Task description
Rewrite the material below as a numbered list, starting at its first line and ending at the line that contains "coord(191,158)", and leave out any blank lines.

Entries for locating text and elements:
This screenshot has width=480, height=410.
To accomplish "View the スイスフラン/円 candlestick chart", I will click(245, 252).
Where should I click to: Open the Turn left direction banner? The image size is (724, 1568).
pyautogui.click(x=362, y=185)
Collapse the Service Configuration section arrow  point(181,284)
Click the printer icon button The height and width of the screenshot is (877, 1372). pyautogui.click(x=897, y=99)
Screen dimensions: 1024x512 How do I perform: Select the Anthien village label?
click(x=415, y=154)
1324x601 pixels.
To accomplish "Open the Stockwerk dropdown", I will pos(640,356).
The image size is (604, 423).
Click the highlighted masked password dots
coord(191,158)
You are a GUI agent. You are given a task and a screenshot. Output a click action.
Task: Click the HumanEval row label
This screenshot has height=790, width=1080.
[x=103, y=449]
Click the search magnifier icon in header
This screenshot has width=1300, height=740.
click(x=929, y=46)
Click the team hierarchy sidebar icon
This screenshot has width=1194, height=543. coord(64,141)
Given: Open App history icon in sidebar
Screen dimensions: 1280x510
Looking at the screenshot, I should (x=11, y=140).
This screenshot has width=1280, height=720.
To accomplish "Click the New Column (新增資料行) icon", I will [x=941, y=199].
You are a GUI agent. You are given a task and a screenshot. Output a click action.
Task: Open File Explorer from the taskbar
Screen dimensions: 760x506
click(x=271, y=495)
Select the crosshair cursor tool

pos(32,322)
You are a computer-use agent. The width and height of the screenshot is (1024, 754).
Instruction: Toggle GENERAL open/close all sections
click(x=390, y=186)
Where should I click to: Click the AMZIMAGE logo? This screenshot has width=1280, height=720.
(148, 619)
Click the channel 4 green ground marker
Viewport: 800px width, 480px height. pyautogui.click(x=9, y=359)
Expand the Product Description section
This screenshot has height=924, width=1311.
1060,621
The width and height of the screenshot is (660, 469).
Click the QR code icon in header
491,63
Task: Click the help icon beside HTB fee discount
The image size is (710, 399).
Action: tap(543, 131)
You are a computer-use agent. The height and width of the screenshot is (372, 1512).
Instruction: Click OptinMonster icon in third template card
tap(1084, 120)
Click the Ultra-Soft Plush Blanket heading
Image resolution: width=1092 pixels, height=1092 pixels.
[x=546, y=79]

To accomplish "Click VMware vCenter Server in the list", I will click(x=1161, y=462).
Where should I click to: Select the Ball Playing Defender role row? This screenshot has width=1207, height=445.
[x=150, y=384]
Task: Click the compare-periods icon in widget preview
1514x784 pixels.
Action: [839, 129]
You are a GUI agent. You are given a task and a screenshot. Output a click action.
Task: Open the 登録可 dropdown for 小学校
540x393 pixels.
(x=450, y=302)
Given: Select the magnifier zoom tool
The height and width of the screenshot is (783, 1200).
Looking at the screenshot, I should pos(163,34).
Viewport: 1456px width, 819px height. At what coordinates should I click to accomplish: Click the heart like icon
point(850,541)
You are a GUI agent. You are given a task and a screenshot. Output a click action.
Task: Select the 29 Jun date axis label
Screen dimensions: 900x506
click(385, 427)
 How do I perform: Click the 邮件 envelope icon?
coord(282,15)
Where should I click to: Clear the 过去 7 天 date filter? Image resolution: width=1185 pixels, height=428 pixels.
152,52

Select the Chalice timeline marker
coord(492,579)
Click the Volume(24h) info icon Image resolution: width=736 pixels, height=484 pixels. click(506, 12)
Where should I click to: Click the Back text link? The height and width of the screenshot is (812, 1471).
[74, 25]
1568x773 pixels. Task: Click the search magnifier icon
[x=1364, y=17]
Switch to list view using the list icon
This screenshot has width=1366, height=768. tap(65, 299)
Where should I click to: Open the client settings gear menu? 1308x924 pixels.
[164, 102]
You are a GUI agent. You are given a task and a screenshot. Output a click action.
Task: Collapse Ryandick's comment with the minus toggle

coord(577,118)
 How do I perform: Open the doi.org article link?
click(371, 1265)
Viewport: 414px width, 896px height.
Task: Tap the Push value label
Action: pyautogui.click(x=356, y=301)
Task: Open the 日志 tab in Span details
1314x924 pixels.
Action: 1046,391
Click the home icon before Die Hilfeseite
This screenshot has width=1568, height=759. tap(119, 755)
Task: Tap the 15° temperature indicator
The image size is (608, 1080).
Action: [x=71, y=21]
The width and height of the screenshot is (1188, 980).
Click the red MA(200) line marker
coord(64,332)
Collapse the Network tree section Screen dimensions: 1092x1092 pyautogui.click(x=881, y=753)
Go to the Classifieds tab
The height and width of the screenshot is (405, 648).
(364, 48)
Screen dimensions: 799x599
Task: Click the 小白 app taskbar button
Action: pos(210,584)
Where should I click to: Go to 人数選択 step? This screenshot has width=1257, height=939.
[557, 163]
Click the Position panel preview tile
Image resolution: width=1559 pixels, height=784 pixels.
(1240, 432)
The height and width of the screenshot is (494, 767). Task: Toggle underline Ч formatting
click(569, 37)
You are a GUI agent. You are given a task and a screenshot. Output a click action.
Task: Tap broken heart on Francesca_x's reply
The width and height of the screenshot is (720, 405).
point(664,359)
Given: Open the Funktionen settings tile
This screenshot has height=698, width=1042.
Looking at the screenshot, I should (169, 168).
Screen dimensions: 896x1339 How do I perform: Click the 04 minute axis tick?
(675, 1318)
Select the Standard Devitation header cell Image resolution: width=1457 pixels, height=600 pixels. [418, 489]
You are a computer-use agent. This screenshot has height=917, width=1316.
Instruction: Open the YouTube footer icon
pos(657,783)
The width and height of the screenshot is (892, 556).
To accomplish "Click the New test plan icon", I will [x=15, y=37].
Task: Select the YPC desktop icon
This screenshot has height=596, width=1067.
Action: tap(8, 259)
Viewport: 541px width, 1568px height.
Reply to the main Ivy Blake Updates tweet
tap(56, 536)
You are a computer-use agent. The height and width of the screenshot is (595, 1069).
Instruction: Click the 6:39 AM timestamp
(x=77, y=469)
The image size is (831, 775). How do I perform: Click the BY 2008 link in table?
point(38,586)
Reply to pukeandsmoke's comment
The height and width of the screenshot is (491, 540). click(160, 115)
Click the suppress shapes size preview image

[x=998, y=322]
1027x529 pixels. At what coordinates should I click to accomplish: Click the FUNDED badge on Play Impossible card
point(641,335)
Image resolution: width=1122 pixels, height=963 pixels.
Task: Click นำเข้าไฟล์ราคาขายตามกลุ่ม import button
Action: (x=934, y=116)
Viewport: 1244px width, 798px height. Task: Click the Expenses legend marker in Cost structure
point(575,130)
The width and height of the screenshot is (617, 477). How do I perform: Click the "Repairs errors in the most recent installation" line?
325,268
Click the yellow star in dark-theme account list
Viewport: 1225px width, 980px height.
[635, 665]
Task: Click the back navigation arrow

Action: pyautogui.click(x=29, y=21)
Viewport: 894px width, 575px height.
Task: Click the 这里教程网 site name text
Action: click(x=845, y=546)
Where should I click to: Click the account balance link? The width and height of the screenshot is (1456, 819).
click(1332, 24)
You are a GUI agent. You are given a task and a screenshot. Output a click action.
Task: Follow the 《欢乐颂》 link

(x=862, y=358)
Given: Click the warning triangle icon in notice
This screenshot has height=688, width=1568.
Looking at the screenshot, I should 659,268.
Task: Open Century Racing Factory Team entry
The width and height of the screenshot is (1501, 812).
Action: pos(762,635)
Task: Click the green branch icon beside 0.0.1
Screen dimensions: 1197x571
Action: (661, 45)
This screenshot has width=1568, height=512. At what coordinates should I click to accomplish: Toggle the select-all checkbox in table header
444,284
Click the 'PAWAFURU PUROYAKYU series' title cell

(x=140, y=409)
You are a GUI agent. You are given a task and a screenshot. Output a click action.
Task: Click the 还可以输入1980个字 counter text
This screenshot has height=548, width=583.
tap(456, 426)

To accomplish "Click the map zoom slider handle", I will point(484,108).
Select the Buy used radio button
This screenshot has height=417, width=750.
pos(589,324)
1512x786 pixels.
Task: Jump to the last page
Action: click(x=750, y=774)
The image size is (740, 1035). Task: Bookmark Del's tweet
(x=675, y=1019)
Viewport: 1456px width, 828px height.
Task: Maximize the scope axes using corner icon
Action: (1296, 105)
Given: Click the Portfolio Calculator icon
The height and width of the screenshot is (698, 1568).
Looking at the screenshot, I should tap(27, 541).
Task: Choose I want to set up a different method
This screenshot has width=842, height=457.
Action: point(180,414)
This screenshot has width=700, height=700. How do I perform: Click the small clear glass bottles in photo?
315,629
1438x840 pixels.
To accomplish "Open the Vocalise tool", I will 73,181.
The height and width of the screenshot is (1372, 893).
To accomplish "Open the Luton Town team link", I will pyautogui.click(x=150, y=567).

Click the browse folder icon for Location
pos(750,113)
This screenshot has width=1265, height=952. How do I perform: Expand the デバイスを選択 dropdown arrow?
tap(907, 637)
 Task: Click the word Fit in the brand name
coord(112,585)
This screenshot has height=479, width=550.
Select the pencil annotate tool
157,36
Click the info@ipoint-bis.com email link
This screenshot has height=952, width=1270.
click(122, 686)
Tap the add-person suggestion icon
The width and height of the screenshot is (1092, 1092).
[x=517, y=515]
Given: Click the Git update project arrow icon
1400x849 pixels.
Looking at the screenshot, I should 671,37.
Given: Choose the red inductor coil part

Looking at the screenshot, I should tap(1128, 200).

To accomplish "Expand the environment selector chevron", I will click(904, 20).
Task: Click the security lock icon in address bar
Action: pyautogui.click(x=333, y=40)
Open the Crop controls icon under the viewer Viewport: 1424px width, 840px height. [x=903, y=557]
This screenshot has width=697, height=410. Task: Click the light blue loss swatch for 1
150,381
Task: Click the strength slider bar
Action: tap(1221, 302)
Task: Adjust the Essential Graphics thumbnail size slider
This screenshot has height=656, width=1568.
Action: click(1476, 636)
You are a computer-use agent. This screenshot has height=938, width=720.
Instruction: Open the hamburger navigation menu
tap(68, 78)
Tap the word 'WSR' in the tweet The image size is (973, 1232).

Response
1. This screenshot has width=480, height=410.
2. To accomplish "View the スイスフラン/円 candlestick chart", I will click(245, 252).
3. Where should I click to: Open the Turn left direction banner? The image size is (724, 1568).
4. pyautogui.click(x=362, y=185)
5. Collapse the Service Configuration section arrow  point(181,284)
6. Click the printer icon button The height and width of the screenshot is (877, 1372). pyautogui.click(x=897, y=99)
7. Screen dimensions: 1024x512 How do I perform: Select the Anthien village label?
8. click(x=415, y=154)
9. 1324x601 pixels.
10. To accomplish "Open the Stockwerk dropdown", I will pos(640,356).
11. The image size is (604, 423).
12. Click the highlighted masked password dots
13. coord(191,158)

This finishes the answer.